### EXERCISE PROMPT
Sift the material for lines containing "computer", and return them.

### RAW DATA
-*-*-
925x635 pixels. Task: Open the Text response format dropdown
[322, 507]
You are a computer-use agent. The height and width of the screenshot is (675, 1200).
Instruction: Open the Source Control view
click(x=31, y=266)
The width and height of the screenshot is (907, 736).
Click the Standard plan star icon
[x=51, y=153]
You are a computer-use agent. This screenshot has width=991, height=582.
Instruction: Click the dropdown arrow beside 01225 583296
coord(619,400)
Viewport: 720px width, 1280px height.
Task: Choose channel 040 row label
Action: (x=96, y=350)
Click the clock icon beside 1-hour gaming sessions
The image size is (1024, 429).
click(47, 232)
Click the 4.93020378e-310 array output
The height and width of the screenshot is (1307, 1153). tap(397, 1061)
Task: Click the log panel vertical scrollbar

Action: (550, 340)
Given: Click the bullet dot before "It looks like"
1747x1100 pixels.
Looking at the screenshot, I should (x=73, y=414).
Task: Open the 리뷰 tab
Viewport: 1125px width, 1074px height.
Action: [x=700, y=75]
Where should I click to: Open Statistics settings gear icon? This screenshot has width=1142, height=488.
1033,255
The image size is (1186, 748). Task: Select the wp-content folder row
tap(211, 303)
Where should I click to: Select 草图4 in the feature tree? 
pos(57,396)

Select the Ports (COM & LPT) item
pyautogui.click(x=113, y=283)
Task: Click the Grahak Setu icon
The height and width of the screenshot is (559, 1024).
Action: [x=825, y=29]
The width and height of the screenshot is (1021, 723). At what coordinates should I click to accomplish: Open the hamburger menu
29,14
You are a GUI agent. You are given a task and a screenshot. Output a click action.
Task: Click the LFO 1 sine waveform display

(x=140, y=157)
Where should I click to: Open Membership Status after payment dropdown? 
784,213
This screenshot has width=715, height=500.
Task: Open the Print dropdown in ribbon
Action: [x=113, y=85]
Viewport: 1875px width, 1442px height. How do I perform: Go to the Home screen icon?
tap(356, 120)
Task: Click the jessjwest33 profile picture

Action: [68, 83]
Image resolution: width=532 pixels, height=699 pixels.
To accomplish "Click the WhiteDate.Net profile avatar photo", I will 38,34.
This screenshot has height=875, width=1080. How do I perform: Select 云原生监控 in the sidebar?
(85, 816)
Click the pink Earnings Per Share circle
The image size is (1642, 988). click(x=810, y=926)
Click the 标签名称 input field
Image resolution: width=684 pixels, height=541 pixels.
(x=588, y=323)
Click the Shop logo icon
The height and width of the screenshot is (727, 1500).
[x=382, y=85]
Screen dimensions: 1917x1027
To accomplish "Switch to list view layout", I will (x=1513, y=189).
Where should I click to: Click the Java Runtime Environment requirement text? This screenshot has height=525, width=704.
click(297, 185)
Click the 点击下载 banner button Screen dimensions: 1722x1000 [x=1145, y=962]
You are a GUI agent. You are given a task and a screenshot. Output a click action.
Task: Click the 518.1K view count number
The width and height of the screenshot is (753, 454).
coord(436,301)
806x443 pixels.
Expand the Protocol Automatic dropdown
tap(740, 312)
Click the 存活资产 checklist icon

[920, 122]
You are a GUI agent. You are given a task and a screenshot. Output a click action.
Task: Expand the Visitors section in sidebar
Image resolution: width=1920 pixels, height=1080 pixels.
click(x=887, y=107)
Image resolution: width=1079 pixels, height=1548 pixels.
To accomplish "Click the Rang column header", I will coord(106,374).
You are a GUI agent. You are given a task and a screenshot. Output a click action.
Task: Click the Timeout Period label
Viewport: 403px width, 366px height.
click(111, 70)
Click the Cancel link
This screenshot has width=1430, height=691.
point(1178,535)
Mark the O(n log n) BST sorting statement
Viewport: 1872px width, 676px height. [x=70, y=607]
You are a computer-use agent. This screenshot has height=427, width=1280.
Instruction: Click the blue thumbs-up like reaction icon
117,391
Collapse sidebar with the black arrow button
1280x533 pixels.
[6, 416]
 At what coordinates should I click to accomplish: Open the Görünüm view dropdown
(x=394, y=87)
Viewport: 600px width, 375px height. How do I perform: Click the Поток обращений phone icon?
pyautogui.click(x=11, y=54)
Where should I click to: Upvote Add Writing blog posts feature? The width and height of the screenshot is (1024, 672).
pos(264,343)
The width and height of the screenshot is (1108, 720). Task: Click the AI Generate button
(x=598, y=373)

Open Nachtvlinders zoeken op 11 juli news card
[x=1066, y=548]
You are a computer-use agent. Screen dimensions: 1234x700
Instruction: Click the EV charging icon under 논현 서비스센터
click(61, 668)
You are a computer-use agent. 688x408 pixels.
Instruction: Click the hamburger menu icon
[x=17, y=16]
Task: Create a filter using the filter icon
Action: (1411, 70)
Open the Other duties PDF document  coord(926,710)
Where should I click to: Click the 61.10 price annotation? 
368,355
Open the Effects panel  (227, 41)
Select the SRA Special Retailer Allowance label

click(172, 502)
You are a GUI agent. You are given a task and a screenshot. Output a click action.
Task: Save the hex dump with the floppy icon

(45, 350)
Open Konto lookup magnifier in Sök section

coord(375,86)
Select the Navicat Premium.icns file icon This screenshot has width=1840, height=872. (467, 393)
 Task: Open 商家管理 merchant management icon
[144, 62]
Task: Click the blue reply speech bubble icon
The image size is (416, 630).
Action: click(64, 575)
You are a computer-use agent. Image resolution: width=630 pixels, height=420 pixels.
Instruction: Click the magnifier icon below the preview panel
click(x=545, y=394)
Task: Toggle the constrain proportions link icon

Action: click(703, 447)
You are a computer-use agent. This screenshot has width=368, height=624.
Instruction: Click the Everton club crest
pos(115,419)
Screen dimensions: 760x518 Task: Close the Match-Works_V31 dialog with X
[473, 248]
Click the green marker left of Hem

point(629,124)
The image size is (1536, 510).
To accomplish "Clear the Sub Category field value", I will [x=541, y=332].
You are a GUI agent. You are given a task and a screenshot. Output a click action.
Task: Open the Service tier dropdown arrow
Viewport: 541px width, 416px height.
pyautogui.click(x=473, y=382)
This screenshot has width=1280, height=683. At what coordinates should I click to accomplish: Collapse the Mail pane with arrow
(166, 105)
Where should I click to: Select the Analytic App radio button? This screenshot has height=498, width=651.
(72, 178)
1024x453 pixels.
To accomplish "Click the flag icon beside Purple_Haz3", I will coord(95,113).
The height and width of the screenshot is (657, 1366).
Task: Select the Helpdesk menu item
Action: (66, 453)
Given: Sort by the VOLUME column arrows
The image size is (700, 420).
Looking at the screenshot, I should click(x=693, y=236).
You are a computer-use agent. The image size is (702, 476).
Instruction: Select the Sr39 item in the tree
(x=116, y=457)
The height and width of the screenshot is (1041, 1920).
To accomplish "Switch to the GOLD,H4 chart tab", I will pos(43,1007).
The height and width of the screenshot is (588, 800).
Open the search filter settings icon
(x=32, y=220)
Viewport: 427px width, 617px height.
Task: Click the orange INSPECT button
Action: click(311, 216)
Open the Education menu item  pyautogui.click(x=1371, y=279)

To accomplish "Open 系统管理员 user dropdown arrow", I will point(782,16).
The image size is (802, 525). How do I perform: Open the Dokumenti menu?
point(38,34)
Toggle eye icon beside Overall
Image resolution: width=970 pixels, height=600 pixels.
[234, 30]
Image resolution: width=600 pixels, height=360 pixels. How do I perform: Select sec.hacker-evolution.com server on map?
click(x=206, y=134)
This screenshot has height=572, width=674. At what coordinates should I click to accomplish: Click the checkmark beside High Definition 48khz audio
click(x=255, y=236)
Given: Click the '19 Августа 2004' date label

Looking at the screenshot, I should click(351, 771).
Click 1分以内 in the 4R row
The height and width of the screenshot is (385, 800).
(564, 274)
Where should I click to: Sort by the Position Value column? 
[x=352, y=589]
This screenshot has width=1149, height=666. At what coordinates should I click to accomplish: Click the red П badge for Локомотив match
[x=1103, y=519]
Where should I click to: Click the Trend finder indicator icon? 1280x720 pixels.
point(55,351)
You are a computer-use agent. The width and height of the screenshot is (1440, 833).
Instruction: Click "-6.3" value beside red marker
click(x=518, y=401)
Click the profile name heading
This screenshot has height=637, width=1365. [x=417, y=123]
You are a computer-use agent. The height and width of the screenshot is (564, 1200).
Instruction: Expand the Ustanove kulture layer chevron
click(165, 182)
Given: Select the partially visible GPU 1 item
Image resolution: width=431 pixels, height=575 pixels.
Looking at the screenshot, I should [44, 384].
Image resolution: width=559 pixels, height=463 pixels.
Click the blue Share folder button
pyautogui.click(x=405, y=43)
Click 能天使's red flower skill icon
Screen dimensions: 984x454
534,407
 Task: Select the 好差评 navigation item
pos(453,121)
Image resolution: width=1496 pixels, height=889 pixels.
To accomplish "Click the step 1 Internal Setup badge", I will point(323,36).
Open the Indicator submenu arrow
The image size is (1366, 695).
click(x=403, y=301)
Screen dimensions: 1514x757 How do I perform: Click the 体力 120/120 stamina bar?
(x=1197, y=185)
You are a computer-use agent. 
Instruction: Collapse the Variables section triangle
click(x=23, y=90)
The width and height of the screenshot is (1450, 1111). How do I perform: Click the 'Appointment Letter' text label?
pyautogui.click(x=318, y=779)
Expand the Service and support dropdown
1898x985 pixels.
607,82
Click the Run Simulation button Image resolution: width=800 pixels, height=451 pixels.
-*-*-
### SOLUTION TO THIS PROBLEM
You are a computer-use agent. The height and width of the screenshot is (675, 1200).
You are a computer-use agent. This screenshot has width=991, height=582.
You are a computer-use agent. This screenshot has height=427, width=1280.
You are a computer-use agent. Screen dimensions: 1234x700
You are a computer-use agent. 688x408 pixels.
You are a computer-use agent. Image resolution: width=630 pixels, height=420 pixels.
You are a computer-use agent. This screenshot has width=368, height=624.
You are a computer-use agent. The image size is (702, 476).
You are a computer-use agent. The width and height of the screenshot is (1440, 833).
You are a computer-use agent. The height and width of the screenshot is (564, 1200).
You are a computer-use agent. 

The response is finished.